THE EXERCISE:
Revise the data below by changing each "GUI agent" to "screen agent" and leaving every other part as it is.

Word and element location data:
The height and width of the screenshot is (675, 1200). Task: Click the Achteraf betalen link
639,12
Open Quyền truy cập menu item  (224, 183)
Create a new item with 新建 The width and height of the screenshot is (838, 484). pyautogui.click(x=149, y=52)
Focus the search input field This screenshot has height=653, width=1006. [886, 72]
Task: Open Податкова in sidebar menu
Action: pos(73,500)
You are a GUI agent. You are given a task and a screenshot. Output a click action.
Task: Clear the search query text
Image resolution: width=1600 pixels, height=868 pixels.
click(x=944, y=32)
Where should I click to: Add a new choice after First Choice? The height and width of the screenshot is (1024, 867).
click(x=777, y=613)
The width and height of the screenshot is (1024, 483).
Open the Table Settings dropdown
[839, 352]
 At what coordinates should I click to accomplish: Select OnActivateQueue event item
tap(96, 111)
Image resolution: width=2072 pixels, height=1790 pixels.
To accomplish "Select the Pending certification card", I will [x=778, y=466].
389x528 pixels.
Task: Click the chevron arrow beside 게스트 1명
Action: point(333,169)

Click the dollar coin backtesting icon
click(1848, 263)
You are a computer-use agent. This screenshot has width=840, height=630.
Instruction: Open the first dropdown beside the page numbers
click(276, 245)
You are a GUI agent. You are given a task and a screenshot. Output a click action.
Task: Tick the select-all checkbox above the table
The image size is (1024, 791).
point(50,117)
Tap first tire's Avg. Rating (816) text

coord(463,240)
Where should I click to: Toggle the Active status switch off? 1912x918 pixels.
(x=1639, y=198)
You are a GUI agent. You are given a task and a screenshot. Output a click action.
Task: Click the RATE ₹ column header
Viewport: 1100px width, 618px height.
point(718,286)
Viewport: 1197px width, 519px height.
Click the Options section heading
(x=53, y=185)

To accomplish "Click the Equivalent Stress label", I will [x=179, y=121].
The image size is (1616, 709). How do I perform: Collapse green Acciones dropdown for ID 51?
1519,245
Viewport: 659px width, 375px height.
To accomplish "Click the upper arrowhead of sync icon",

FULL SOLUTION:
The height and width of the screenshot is (675, 1200). Task: Click the Achteraf betalen link
639,12
Open Quyền truy cập menu item  (224, 183)
Create a new item with 新建 The width and height of the screenshot is (838, 484). pyautogui.click(x=149, y=52)
Focus the search input field This screenshot has height=653, width=1006. [886, 72]
Task: Open Податкова in sidebar menu
Action: pos(73,500)
You are a screen agent. You are given a task and a screenshot. Output a click action.
Task: Clear the search query text
Image resolution: width=1600 pixels, height=868 pixels.
click(x=944, y=32)
Where should I click to: Add a new choice after First Choice? The height and width of the screenshot is (1024, 867).
click(x=777, y=613)
The width and height of the screenshot is (1024, 483).
Open the Table Settings dropdown
[839, 352]
 At what coordinates should I click to accomplish: Select OnActivateQueue event item
tap(96, 111)
Image resolution: width=2072 pixels, height=1790 pixels.
To accomplish "Select the Pending certification card", I will [x=778, y=466].
389x528 pixels.
Task: Click the chevron arrow beside 게스트 1명
Action: point(333,169)

Click the dollar coin backtesting icon
click(1848, 263)
You are a computer-use agent. This screenshot has width=840, height=630.
Instruction: Open the first dropdown beside the page numbers
click(276, 245)
You are a screen agent. You are given a task and a screenshot. Output a click action.
Task: Tick the select-all checkbox above the table
The image size is (1024, 791).
point(50,117)
Tap first tire's Avg. Rating (816) text

coord(463,240)
Where should I click to: Toggle the Active status switch off? 1912x918 pixels.
(x=1639, y=198)
You are a screen agent. You are given a task and a screenshot. Output a click action.
Task: Click the RATE ₹ column header
Viewport: 1100px width, 618px height.
point(718,286)
Viewport: 1197px width, 519px height.
Click the Options section heading
(x=53, y=185)

To accomplish "Click the Equivalent Stress label", I will [x=179, y=121].
The image size is (1616, 709). How do I perform: Collapse green Acciones dropdown for ID 51?
1519,245
Viewport: 659px width, 375px height.
To accomplish "Click the upper arrowhead of sync icon",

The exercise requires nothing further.